BEGIN

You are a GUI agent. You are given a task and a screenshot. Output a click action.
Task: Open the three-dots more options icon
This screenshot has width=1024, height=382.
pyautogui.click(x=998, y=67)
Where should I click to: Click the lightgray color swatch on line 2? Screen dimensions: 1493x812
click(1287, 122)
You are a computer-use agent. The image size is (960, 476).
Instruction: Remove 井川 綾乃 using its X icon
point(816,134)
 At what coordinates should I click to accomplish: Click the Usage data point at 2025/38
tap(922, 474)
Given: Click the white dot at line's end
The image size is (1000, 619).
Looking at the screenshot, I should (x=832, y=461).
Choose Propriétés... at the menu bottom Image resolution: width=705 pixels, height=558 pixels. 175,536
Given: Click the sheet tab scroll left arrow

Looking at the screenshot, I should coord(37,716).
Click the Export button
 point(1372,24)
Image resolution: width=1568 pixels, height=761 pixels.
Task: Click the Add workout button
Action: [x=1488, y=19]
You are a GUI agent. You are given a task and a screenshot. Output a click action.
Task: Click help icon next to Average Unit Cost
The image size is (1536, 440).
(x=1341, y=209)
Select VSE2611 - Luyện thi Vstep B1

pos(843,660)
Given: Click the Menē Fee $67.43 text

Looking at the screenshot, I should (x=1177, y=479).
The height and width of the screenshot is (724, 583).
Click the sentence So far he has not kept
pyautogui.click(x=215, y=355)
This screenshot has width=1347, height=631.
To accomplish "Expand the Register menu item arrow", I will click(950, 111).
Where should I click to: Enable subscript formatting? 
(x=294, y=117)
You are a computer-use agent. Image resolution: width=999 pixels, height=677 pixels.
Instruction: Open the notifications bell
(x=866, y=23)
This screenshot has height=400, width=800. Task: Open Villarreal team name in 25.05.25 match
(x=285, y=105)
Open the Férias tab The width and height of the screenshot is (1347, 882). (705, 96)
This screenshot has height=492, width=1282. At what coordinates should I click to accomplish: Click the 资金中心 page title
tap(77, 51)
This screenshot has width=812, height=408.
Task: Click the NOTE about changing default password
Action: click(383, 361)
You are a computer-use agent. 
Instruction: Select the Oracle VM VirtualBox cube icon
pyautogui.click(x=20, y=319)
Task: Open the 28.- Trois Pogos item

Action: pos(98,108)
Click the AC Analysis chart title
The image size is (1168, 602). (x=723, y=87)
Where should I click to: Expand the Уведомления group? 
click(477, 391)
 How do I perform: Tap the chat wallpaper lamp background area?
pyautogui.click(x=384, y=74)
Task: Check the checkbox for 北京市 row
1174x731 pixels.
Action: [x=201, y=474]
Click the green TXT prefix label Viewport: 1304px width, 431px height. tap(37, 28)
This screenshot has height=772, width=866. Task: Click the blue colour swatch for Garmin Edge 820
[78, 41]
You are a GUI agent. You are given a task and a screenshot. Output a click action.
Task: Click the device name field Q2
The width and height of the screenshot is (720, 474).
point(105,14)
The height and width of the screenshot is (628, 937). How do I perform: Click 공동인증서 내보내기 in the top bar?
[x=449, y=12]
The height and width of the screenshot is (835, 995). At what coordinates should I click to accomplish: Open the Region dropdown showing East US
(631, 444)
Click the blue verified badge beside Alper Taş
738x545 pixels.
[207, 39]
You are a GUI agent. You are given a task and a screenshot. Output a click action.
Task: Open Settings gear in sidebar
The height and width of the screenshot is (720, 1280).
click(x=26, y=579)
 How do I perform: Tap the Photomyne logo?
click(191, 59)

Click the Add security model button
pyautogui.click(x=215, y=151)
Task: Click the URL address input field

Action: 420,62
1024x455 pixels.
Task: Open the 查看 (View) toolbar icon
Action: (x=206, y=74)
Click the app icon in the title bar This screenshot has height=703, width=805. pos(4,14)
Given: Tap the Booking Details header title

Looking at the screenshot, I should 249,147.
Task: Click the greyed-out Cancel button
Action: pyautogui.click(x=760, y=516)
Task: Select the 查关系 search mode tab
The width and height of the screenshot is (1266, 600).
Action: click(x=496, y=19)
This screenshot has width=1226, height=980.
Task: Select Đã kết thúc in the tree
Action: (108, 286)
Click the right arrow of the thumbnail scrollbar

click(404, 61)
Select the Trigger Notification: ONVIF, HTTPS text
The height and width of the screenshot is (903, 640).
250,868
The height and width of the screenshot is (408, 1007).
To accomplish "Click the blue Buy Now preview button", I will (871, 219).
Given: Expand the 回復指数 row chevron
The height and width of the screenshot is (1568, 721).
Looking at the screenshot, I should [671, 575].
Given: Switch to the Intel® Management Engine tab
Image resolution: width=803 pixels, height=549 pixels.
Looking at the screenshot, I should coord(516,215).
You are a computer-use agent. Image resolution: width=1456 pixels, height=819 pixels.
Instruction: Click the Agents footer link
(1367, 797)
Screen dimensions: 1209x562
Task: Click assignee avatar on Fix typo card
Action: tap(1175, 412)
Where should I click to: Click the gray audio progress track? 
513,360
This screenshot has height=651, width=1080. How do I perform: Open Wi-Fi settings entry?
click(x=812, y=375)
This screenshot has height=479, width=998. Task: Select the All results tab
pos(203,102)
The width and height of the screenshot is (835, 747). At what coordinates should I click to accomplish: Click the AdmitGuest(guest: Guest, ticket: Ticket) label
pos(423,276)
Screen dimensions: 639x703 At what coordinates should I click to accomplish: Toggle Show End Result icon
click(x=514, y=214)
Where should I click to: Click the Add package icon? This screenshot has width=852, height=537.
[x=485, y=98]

END

• Task requirements
In the material above, transcribe exactly the lines beginning at the one with "Task: Click the device name field Q2" and ending at the one with "Task: Select the 查关系 search mode tab", both included.

• Answer box
Task: Click the device name field Q2
The width and height of the screenshot is (720, 474).
point(105,14)
The height and width of the screenshot is (628, 937). How do I perform: Click 공동인증서 내보내기 in the top bar?
[x=449, y=12]
The height and width of the screenshot is (835, 995). At what coordinates should I click to accomplish: Open the Region dropdown showing East US
(631, 444)
Click the blue verified badge beside Alper Taş
738x545 pixels.
[207, 39]
You are a GUI agent. You are given a task and a screenshot. Output a click action.
Task: Open Settings gear in sidebar
The height and width of the screenshot is (720, 1280).
click(x=26, y=579)
 How do I perform: Tap the Photomyne logo?
click(191, 59)

Click the Add security model button
pyautogui.click(x=215, y=151)
Task: Click the URL address input field

Action: 420,62
1024x455 pixels.
Task: Open the 查看 (View) toolbar icon
Action: (x=206, y=74)
Click the app icon in the title bar This screenshot has height=703, width=805. pos(4,14)
Given: Tap the Booking Details header title

Looking at the screenshot, I should 249,147.
Task: Click the greyed-out Cancel button
Action: pyautogui.click(x=760, y=516)
Task: Select the 查关系 search mode tab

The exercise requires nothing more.